In the univariate case, one can easily sample a distribution via random numbers $u\sim[0,1]$ and plugging into $F^{-1}(u)$.

I have a bivariate distribution constructed via Sklar's theorem on Copulas:

$$F(x,y)=C(F(x),F(y))$$

The distribution is not in closed form.

How do I sample from this bivariate distribution $F(x,y)$?
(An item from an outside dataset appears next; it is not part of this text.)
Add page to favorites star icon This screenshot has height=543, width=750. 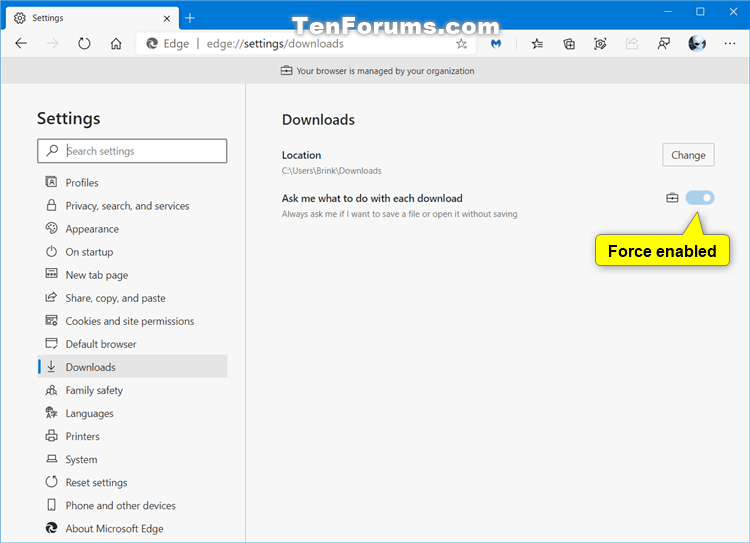pyautogui.click(x=461, y=44)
We would need more information on how you estimate/construct your copula $C$ to give any detailed advise.
In general, sampling from a copula can be achieved following a similar idea as the univariate case, but involving the conditional marginal distribution $F(v|u)$. To sample from the copula, one would take two independent uniform samples $\bf x$ and $\bf y$ of desired length $n$. For each $i \in \{1, \dots, n\}$, set $u_i=x_i$ and seek $v_i$ such that: $$y_i=F(v_i|u_i)=\frac{\partial C (u_i,v_i)}{\partial u_i}.$$
The pairs $(u_i,v_i)$ are now a sample from the copula. Applying the inverse of the marginals $F_X$ and $F_Y$ gives a sample of the bivariate distribution $F_{XY}(x,y)=C(F_X(x), F_Y(y))$. See as well the thread on this question.